Election authority reverses ejection of Kurdish winner of mayoral race in city of Van in eastern Turkey.
Turkey’s election authority has reinstated a pro-Kurdish mayoral election winner in the eastern city of Van after the annulment of his victory provoked clashes.
The Supreme Election Board (YSK) announced on Wednesday that it has overturned a decision by the regional election commission in eastern Turkey to remove Abdullah Zeydan, the candidate of the pro-Kurdish Peoples’ Equality and Democracy Party (DEM).
The reversal is viewed as another boost for the Turkish opposition following Sunday’s local elections, which dealt a blow to President Recep Tayyip Erdogan and his Islamic-oriented Justice and Development Party (AKP), after their wins last year in the presidential and parliamentary elections.
Zeydan had garnered more than 55 percent of the vote in the municipal elections on Sunday, but the regional electoral commission claimed he was ineligible to stand due to a previous conviction, and handed the mayoral seat to a candidate from AKP who had won 27 percent of the vote.
Zeydan had been arrested and jailed in 2016 after criticising the Turkish army’s air campaign against outlawed Kurdish fighters in the Kurdish-majority southeast. He was released in 2022.
The removal provoked violent protests on Tuesday that lasted throughout the night across the province, which lies on Turkey’s eastern border with Iran.
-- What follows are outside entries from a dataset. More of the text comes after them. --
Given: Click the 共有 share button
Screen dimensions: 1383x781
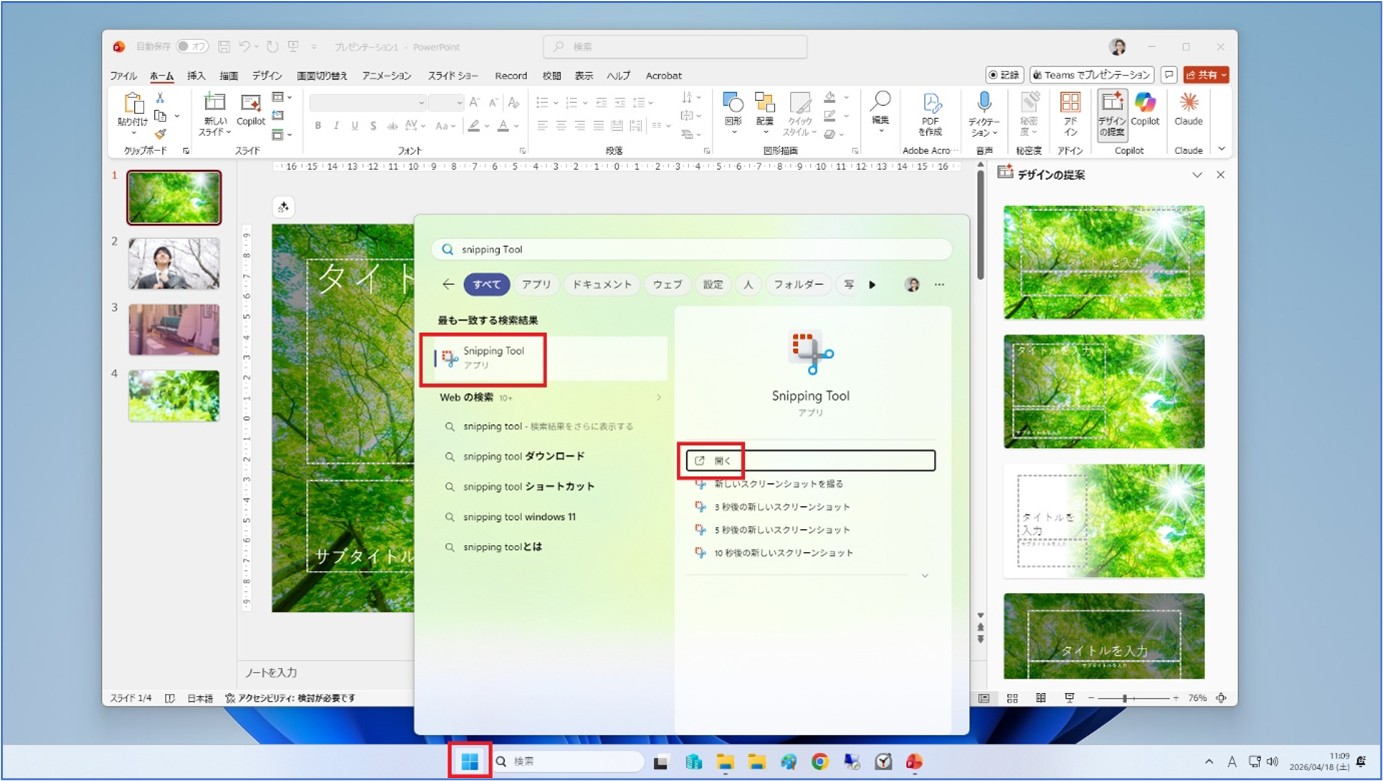Looking at the screenshot, I should 1206,75.
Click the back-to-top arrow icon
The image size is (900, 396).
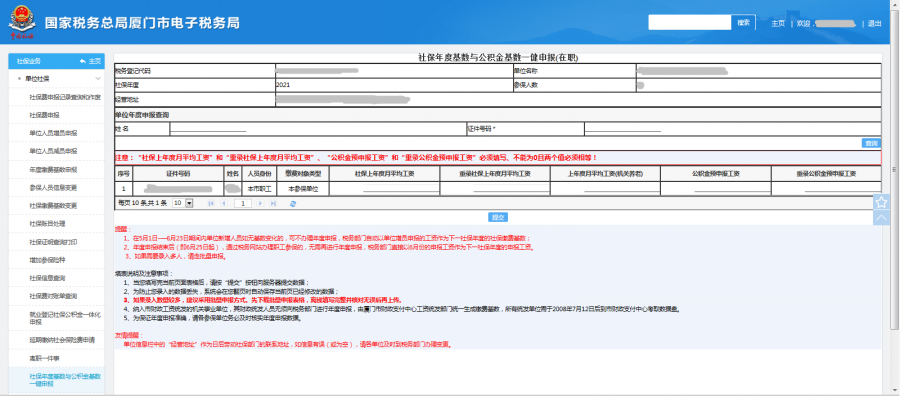pos(882,218)
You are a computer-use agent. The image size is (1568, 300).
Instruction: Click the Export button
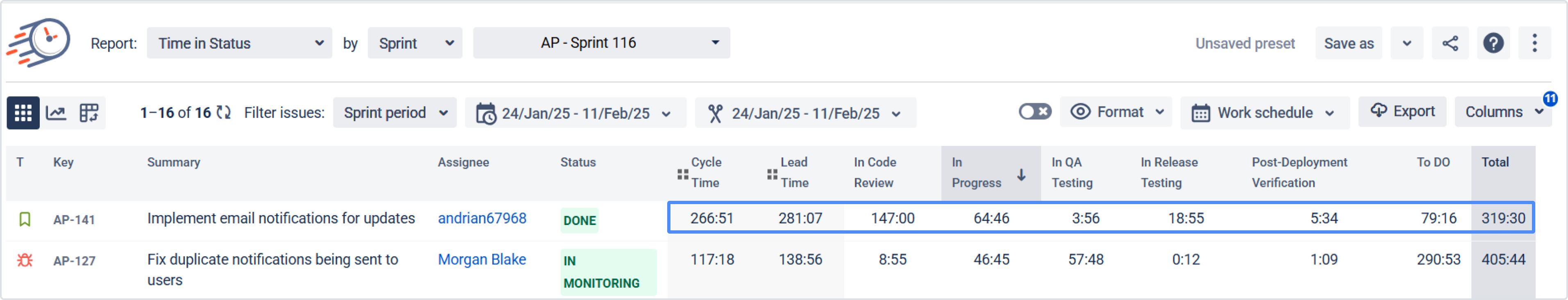(x=1402, y=112)

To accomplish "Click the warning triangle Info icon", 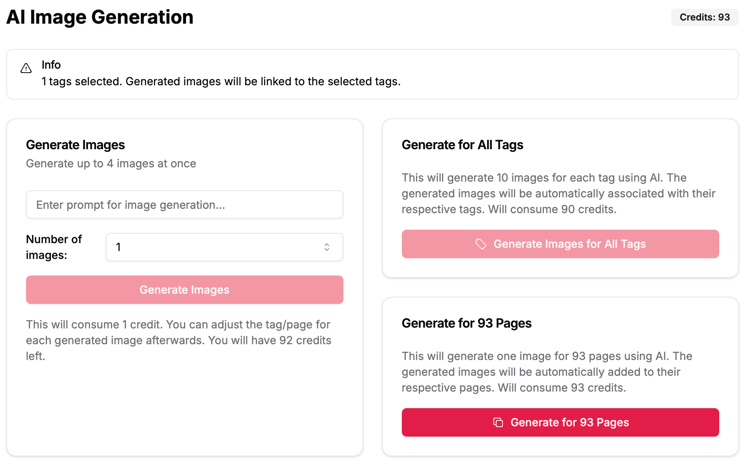I will (x=26, y=68).
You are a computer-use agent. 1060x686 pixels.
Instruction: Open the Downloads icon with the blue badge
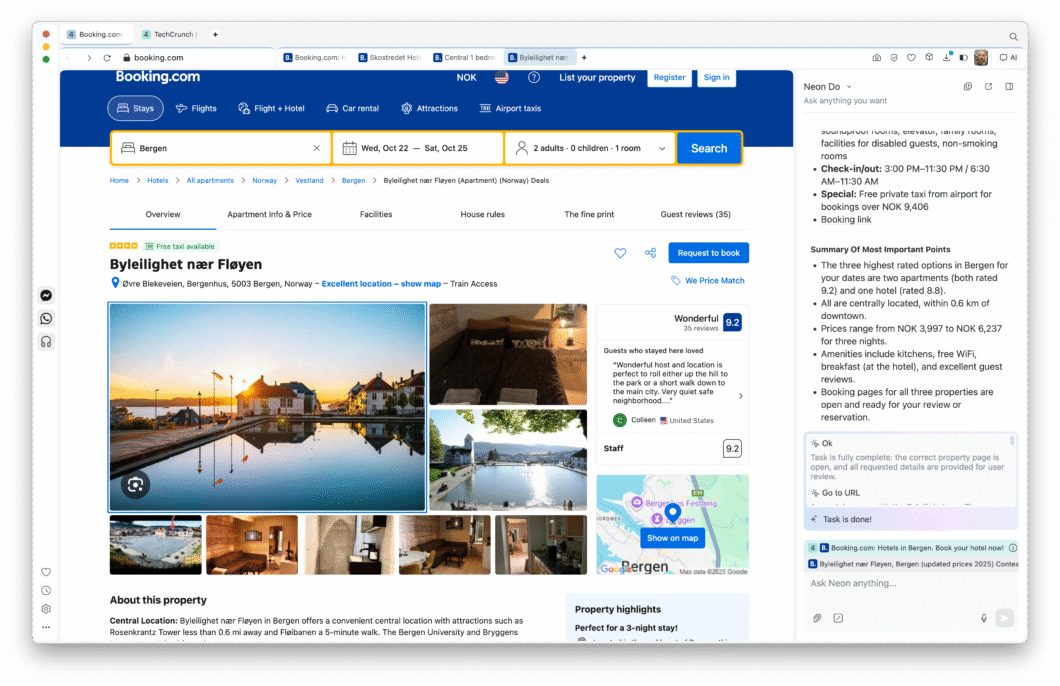tap(946, 57)
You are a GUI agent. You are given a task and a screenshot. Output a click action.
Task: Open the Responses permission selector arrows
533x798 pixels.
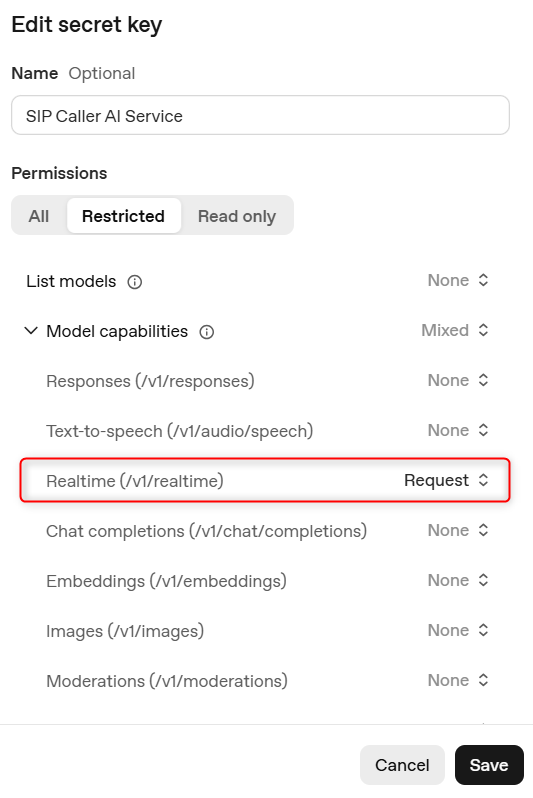coord(483,380)
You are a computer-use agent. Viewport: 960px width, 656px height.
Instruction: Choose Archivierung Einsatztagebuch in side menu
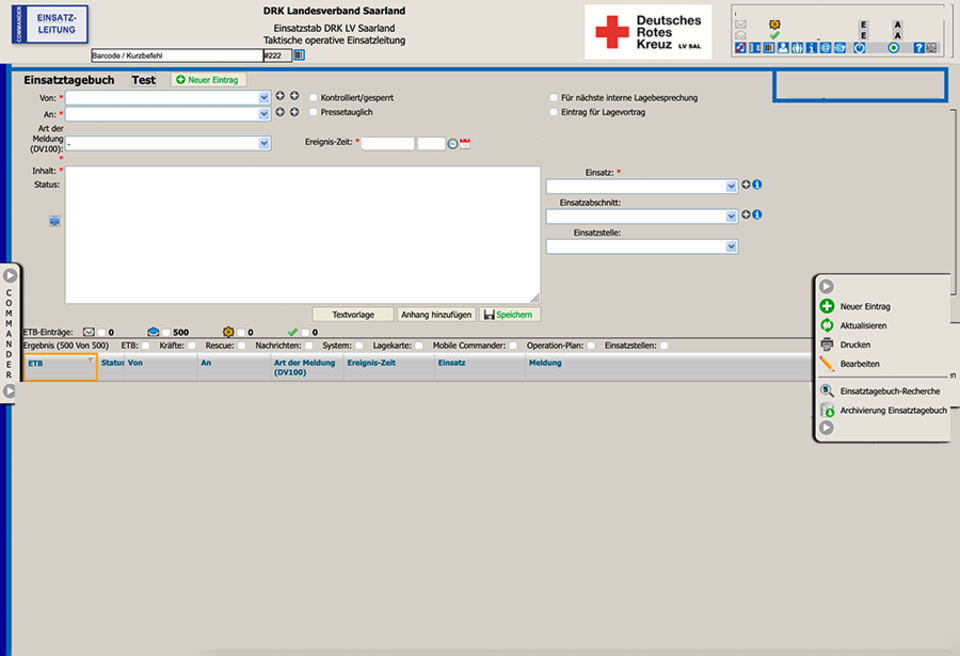point(892,410)
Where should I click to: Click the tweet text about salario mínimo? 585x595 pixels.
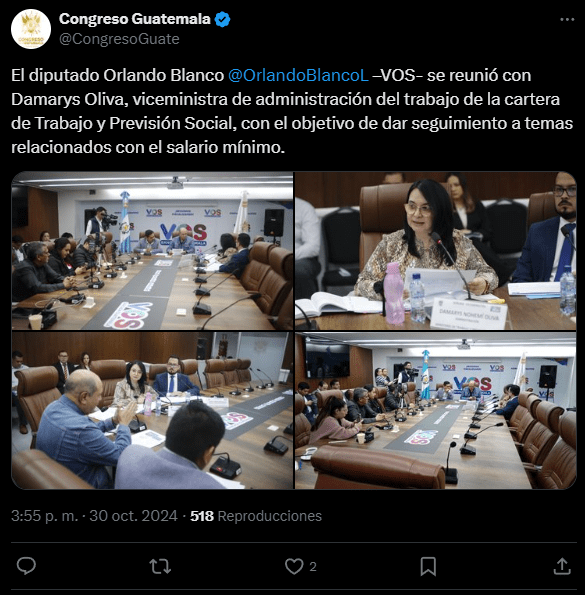pos(292,111)
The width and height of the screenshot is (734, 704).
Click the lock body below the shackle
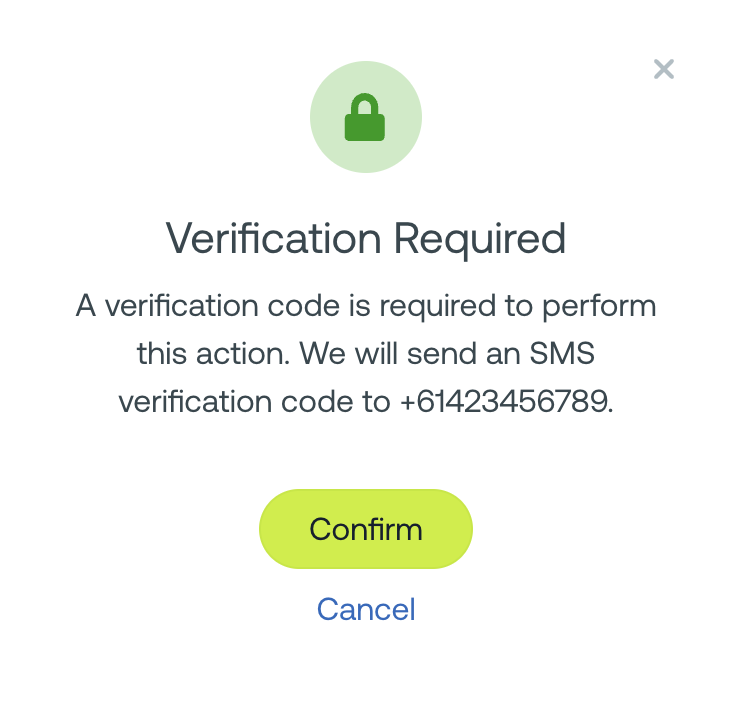[365, 127]
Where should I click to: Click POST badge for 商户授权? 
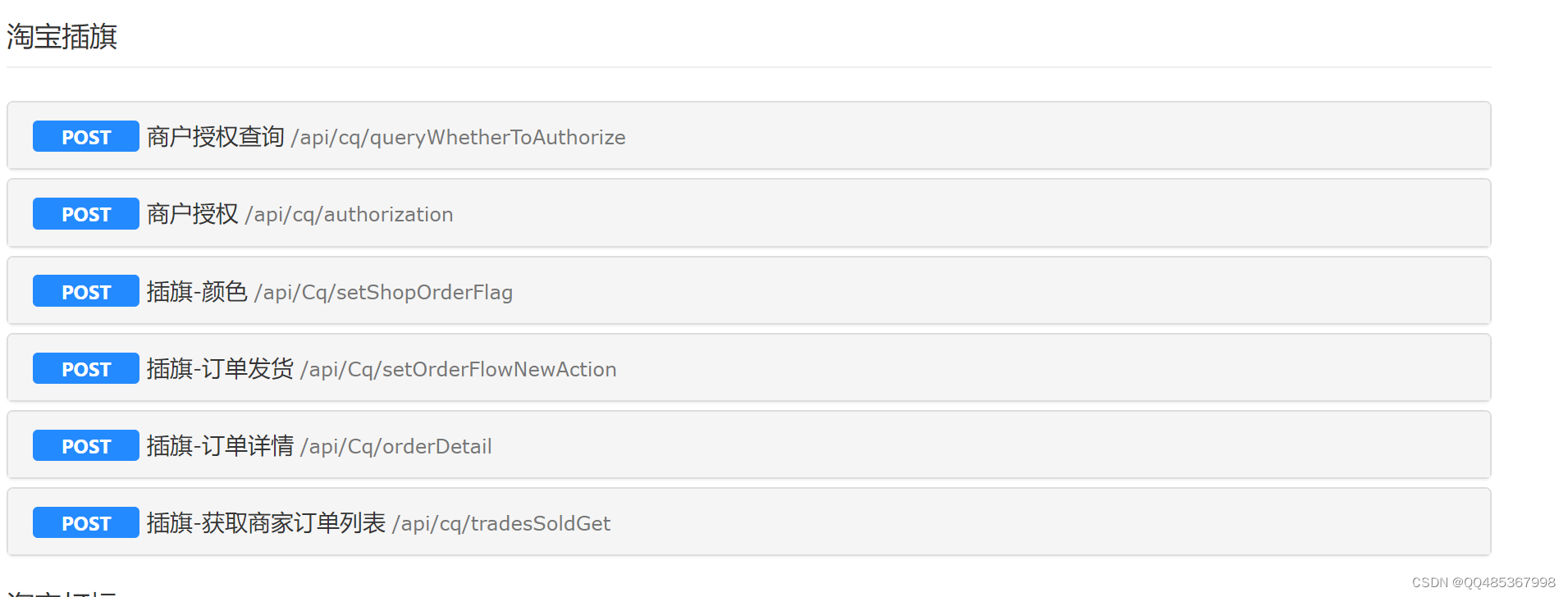point(85,214)
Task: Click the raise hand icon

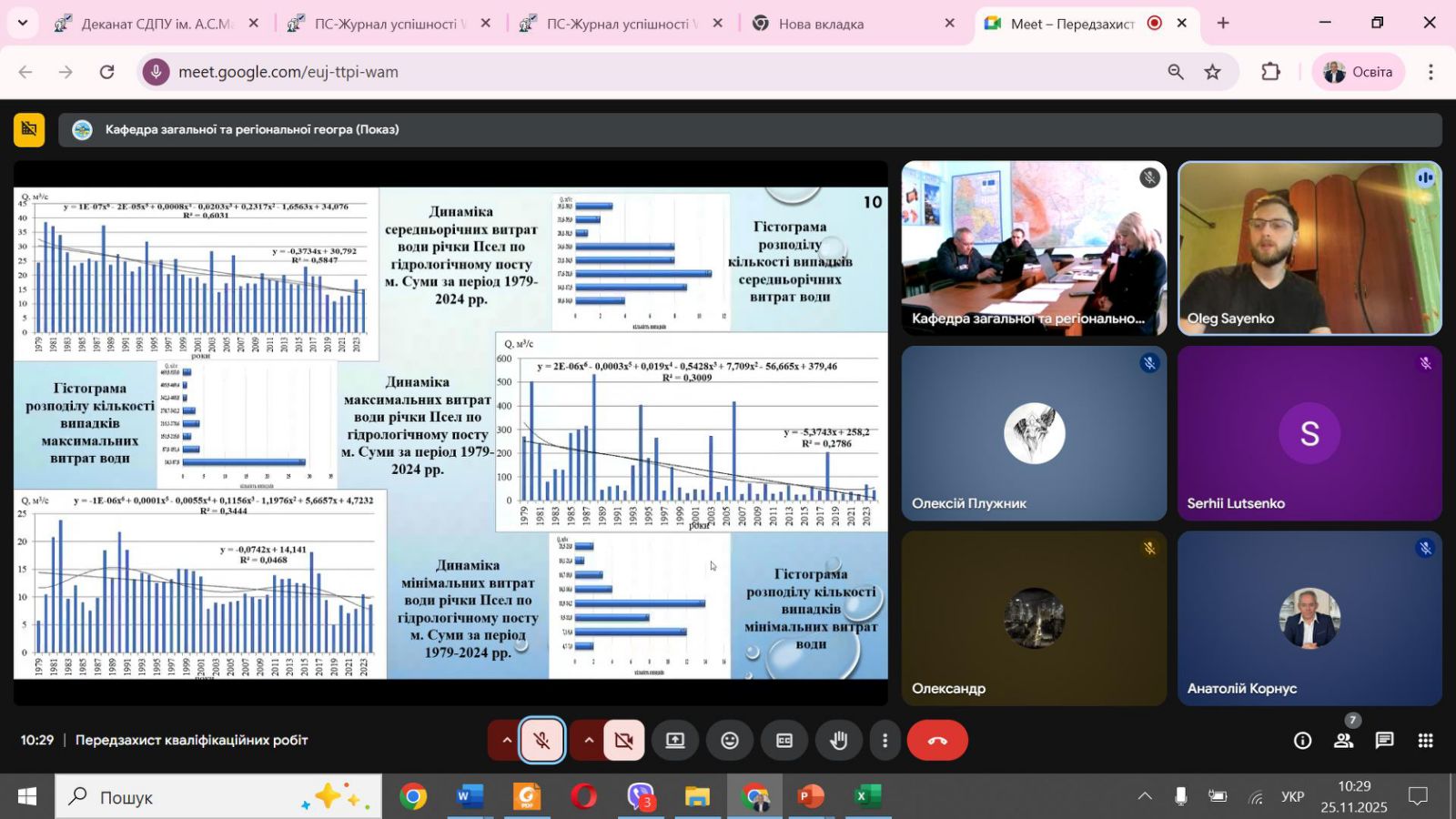Action: point(838,741)
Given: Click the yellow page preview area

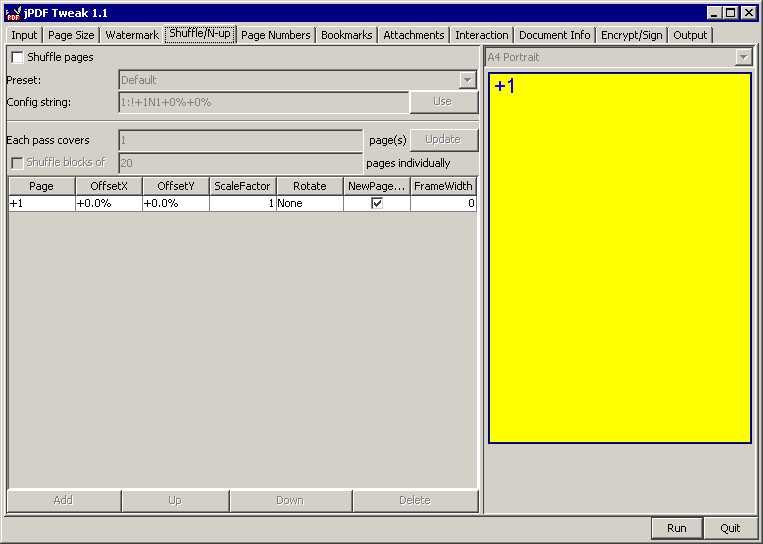Looking at the screenshot, I should pos(619,258).
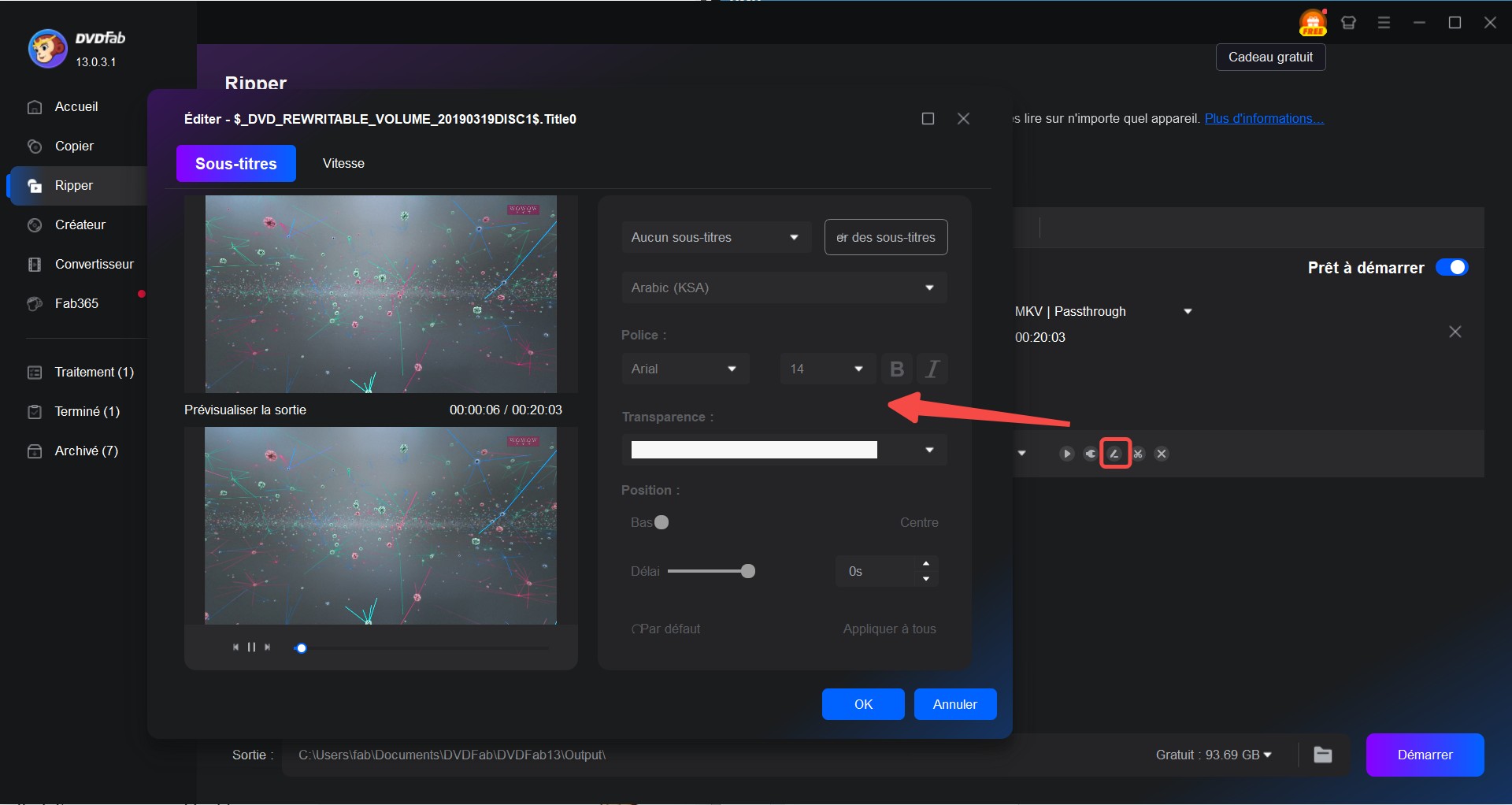Open the MKV | Passthrough profile dropdown
Viewport: 1512px width, 805px height.
click(x=1188, y=311)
The authorities cracked down. Interior Minister Ali Yerlikaya said 89 people were detained, for joining unauthorised rallies and chanting slogans in praise of a “separatist terror organisation”, referring to the Kurdistan Workers’ Party (PKK) that has been blacklisted by Turkey, the United States and the European Union.
DEM has often been accused by the Turkish authorities of links to the PKK. The movement is the third-largest party in Turkey’s national parliament.
However, on Wednesday, DEM said the YSK had decided to reinstate Zeydan as the mayor of Van as “a result of the resistance of the Kurdish people”.
Kürt halkının, dostlarımızın ve demokratik kamuoyunun direnişi sonucunda Van Büyükşehir Belediyesi Eş Başkanımız Abdullah Zeydan’a mazbatasının verilmesine karar verilmiştir. Her Bijî Berxwedana Gelê Kurd! pic.twitter.com/EoZTIjrtCD
— DEM Parti (@DEMGenelMerkezi) April 3, 2024
The YSK considered an appeal by DEM and ruled to reinstate Zeydan, the state-run Anadolu Agency reported. The decision was taken by a majority of the board’s members, the agency said.
Over the years, Erdogan’s government has removed elected pro-Kurdish mayors from office for alleged links to Kurdish fighters and replaced them with state-appointed trustees.
Besides the victory in Van, DEM also claimed the mayorships of other large towns in Turkey’s Kurdish-majority southeast, including Diyarbakir, the region’s largest city.
Before the election board’s decision to reinstate Zeydan, Istanbul’s re-elected mayor Ekrem Imamoglu, seen as a likely rival to Erdogan, called the events in Van a “total aberration”.
“We will be following this meaningless practise of double standards from Van,” Imamoglu, whose party backed the DEM in its battle against the Van ruling, told a crowd of about 500 supporters gathered outside Istanbul’s main court after he was officially given a mandate to serve five more years.